Un problema che oggi, con il diffondersi dei movimenti per la liberazione della donna, è divenuto di particolare attualità è se sia giusto riservare alla donna lavori diversi da quelli degli uomini.

Molti continuano a ritenere che sia del tutto legittimo che alla donna siano affidati compiti differenti, e concordano perciò che la tradizionale distinzione fra le attività che debbono essere svolte dagli uomini e quelle che debbono essere svolte dalle donne.

Questa posizione trova sostegno in una secolare consuetudine del mondo occidentale, in cui la donna si è occupata, in modo pressoché esclusivo, della casa, dei li e della preparazione del cibo. Quanto ai lavori propriamente detti, gliene sono stati affidati soltanto alcuni di natura particolare. Prima che si affermasse l'industria, alla donna competevano attività di carattere artigianale, come la tessitura, e di natura agricola, come il raccolto dei prodotti della terra. Quando vennero le industrie, si affidarono alle donne lavori simili, in particolare nell'industria tessile (molte donne, nel secolo scorso, lavoravano nelle filande).
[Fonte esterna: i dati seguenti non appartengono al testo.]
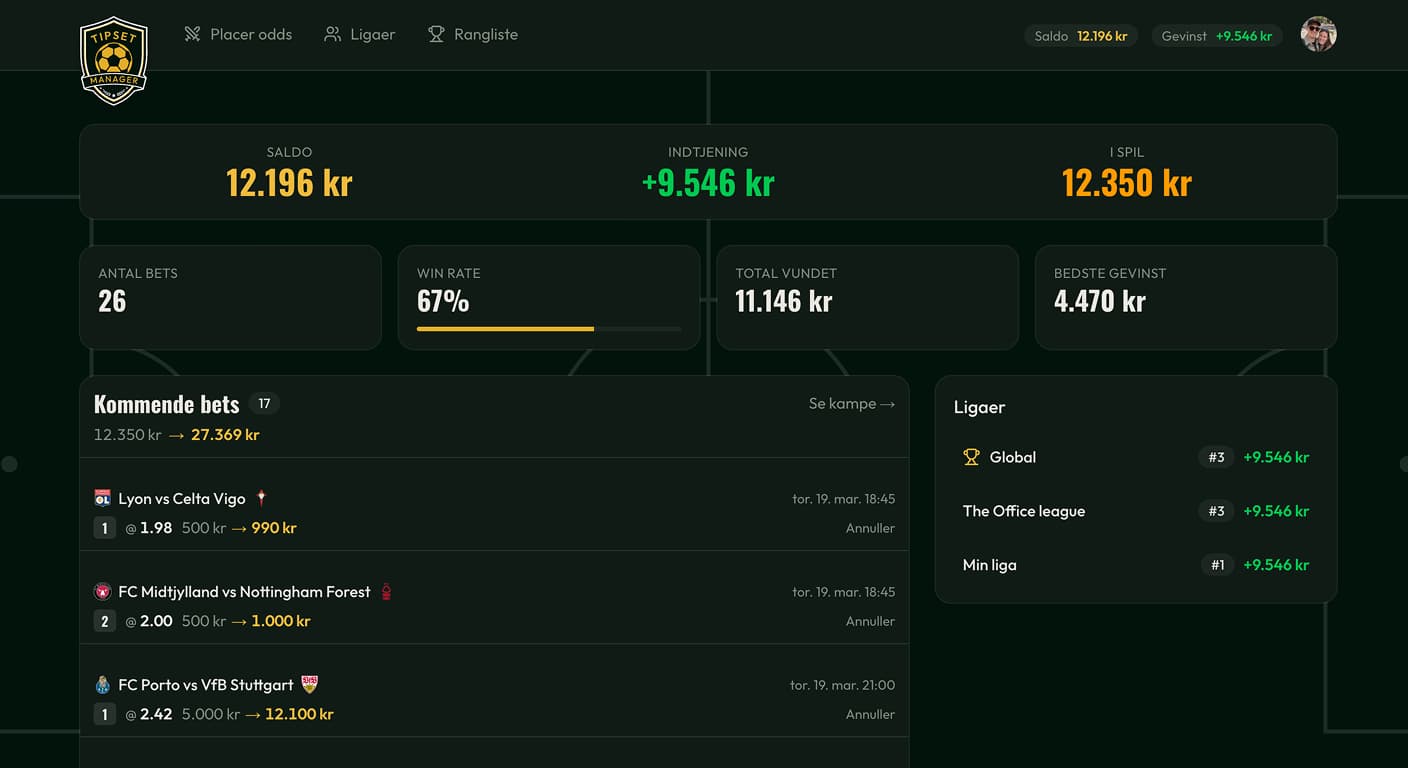Open the user profile avatar

[x=1318, y=33]
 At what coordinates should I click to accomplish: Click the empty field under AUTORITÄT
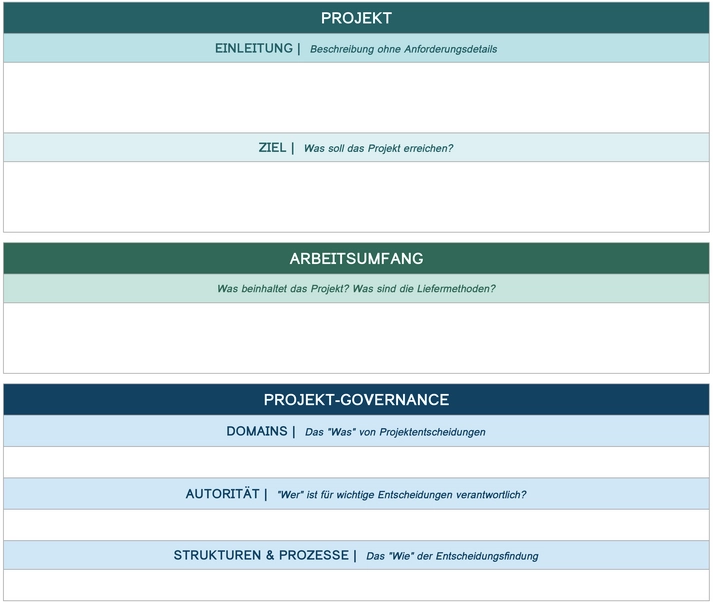pyautogui.click(x=356, y=525)
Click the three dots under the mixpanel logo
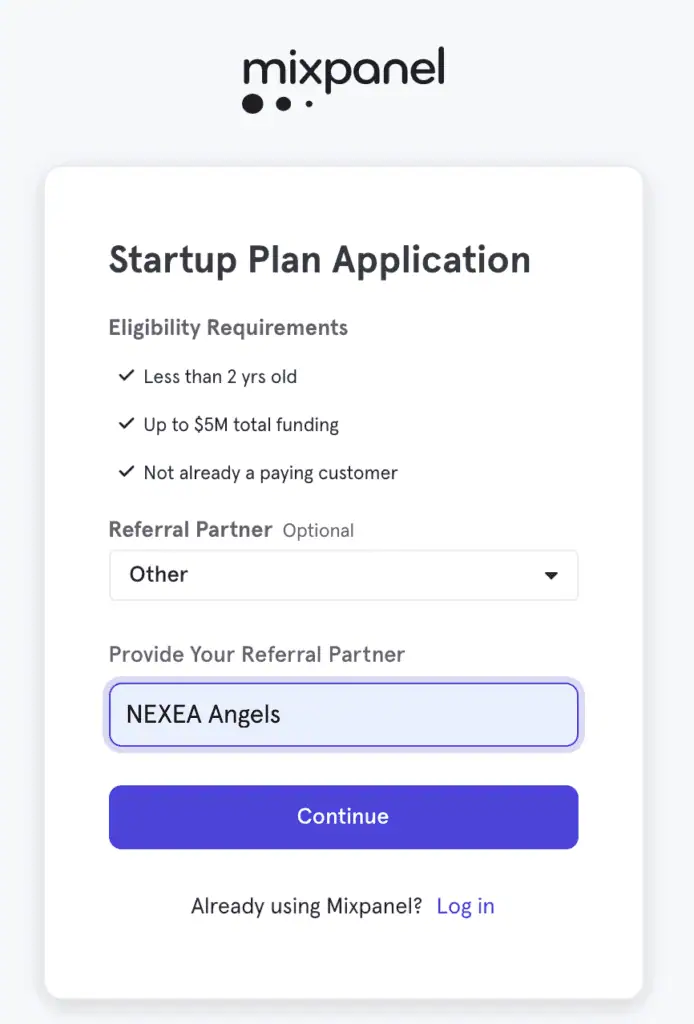 point(277,103)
Secondo i suoi sostenitori, la divisione dei compiti fra uomo e donna avrebbe la propria giustificazione nella natura stessa, cioè nella distinzione biologica fra i due sessi. Così com'è la donna a generare ed allattare i li, dovrà essere la donna a impegnarsi a vestirli e proteggerli e ad occuparsi più in generale della preparazione del cibo. L'uomo, al contrario, che è più forte e più abile, sarà adatto a compiti pesanti e rischiosi, al di fuori delle mura domestiche.



Queste affermazioni, però, risultano smentite da quanto avviene in società diverse da quella occidentale.Presso gli indiani dei Grandi Laghi, ad esempio, sia uomini che donne possono diventare guaritori e stregoni. Un'altra tribù indiana, gli Hopi, affida la tessitura e la preparazione dei vestiti agli uomini.

Che le donne si debbano occupare di certi compiti, dunque, non è una regola uguale dovunque, per cui non sembra possibile sostenere che è la "natura" a stabilire che esse debbano compiere certi lavori a differenza di altri.

Piuttosto, è il modo diverso in cui, sin dall'infanzia, veniamo educati, che ci induce a considerare maschili o femminili quelle attività che si è creduto più conveniente affidare agli uni o alle altre.

La posizione probabilmente più corretta è quella di ritenere che la donna ha gli stessi diritti degli uomini di dedicarsi ad attività lavorative al di fuori delle mura domestiche, e che non vi sono, in linea di principio, lavori adatti solo alle donne o solo agli uomini.

Ciò è dimostrato ormai dalla larga diffusione del lavoro femminile in tutti i campi. Le donne svolgono con successo le più diverse attività (insegnanti, medici, vigili, ferrovieri, ecc.), dimostrando capacità non diverse da quelle degli uomini. Quanto ai lavori domestici, essi possono essere svolti altrettanto bene anche dagli uomini. L'apertura delle diverse professioni alle donne risponde infine a un criterio di giustizia: il cosiddetto  "sesso debole", confinato per secoli fra le pareti di casa, ha diritto, non meno dell'uomo, a realizzarsi anche nel lavoro e ad avere rapporti sociali più ampi.